> _Required work_
Using "will" as the search string, find the matching lines below and copy them.

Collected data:

# # # # # # #

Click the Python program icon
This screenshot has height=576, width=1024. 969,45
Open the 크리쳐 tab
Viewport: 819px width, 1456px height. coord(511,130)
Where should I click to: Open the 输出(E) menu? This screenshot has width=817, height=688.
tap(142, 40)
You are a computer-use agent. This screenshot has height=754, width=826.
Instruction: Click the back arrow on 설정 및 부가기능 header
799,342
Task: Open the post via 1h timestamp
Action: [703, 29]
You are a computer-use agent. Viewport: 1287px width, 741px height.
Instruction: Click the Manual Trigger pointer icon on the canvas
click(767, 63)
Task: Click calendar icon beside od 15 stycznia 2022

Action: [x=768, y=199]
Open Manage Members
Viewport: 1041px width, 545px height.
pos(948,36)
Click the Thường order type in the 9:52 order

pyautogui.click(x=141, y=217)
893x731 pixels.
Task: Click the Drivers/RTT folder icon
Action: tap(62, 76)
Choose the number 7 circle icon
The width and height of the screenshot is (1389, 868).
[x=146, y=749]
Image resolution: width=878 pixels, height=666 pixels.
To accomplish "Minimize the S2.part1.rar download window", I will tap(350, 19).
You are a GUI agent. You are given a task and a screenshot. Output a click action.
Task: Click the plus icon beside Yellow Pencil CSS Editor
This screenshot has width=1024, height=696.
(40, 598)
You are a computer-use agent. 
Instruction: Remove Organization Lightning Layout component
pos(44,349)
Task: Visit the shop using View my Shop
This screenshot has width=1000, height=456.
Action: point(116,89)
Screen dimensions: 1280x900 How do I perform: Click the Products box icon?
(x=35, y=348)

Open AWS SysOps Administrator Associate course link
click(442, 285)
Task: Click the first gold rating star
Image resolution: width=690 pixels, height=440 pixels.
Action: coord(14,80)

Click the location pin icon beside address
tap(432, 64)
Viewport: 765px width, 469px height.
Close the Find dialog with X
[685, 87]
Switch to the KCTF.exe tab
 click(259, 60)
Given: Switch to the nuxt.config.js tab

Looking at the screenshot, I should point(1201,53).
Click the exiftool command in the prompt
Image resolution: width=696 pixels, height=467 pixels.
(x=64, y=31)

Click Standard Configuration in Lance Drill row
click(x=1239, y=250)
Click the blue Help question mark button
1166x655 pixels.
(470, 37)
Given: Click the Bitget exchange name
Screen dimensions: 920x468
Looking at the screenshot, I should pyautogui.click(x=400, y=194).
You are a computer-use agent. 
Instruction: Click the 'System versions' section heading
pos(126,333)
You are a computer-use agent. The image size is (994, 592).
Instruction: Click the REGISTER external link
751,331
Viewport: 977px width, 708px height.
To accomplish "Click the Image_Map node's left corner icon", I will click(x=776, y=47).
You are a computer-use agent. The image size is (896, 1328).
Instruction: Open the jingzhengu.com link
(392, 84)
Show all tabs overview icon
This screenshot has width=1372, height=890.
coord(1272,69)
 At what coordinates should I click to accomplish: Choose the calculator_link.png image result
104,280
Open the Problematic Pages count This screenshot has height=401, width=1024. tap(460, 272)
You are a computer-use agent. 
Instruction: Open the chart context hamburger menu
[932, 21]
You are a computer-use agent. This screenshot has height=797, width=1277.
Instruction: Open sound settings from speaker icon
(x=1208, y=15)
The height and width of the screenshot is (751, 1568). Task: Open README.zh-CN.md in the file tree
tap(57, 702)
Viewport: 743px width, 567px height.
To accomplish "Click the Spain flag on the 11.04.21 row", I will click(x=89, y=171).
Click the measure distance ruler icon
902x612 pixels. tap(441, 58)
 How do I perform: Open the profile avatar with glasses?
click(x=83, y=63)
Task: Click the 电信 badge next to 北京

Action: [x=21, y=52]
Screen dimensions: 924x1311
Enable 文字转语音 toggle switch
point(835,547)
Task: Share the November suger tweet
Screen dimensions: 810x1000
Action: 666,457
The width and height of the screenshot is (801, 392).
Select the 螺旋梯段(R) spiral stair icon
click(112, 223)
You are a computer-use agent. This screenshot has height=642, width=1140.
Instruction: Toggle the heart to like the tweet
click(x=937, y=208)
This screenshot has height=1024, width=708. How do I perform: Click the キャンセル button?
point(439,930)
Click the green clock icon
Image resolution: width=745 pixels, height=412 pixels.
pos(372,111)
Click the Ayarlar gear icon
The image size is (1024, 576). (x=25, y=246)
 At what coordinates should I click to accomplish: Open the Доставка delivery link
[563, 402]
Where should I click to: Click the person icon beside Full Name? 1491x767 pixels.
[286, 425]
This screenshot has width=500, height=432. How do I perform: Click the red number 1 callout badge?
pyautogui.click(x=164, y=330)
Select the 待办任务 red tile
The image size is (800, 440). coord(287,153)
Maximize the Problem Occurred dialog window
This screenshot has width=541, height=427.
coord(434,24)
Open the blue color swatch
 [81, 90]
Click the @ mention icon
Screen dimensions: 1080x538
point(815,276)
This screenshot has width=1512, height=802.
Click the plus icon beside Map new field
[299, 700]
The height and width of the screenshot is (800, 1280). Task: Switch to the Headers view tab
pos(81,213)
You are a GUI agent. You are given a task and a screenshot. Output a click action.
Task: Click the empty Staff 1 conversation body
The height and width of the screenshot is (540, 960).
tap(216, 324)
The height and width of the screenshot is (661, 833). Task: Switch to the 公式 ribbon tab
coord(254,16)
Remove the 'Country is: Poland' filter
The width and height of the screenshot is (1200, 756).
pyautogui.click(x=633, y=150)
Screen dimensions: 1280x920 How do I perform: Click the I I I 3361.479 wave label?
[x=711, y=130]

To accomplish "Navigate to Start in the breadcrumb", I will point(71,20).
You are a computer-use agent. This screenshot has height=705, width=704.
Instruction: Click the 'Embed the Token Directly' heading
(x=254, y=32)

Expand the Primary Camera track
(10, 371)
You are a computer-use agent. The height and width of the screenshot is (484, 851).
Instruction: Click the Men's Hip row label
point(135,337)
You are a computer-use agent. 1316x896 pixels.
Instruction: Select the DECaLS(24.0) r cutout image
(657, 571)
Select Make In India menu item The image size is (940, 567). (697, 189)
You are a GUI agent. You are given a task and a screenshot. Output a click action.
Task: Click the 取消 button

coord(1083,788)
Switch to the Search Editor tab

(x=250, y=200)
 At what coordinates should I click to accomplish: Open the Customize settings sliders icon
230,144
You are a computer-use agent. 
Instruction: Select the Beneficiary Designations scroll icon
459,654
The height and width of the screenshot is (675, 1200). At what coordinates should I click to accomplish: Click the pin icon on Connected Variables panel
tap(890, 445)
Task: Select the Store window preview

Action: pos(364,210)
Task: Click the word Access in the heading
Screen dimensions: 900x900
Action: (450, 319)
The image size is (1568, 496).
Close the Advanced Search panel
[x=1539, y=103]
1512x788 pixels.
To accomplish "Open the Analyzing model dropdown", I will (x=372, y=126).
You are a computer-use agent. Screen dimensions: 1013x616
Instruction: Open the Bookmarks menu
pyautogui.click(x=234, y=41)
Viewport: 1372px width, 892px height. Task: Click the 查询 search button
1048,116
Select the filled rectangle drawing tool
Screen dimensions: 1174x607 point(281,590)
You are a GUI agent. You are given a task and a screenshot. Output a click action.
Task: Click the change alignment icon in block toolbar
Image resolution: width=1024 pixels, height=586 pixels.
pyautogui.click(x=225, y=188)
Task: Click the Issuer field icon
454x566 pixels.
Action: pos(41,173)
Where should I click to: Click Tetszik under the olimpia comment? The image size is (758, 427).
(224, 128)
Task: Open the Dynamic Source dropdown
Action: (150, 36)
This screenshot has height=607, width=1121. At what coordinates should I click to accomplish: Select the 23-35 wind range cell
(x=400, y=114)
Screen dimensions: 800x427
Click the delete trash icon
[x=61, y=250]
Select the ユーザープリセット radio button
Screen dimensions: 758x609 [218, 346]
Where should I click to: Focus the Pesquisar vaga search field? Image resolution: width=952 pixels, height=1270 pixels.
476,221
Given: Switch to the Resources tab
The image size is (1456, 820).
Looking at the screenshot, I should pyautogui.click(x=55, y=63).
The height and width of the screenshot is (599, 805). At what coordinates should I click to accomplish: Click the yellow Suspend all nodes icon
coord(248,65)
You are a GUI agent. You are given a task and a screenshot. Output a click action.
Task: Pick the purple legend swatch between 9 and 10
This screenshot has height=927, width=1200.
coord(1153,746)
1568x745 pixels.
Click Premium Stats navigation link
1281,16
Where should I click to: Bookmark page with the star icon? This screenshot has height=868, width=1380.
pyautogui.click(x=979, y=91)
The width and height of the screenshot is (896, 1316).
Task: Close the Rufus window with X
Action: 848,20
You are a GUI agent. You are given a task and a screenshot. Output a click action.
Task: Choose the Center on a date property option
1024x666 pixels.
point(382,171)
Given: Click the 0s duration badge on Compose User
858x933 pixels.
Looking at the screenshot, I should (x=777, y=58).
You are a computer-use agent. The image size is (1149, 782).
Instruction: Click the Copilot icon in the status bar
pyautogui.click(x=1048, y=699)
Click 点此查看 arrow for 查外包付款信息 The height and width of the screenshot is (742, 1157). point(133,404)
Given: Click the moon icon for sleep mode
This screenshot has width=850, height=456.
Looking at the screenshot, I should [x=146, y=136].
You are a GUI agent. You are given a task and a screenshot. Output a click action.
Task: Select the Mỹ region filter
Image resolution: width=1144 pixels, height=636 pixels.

# # # # # # #

> _Answer for the task_
To accomplish "Minimize the S2.part1.rar download window", I will tap(350, 19).
To accomplish "Click the Image_Map node's left corner icon", I will click(x=776, y=47).
To accomplish "Click the Spain flag on the 11.04.21 row", I will click(x=89, y=171).
To accomplish "Navigate to Start in the breadcrumb", I will point(71,20).
To accomplish "Open the Analyzing model dropdown", I will (x=372, y=126).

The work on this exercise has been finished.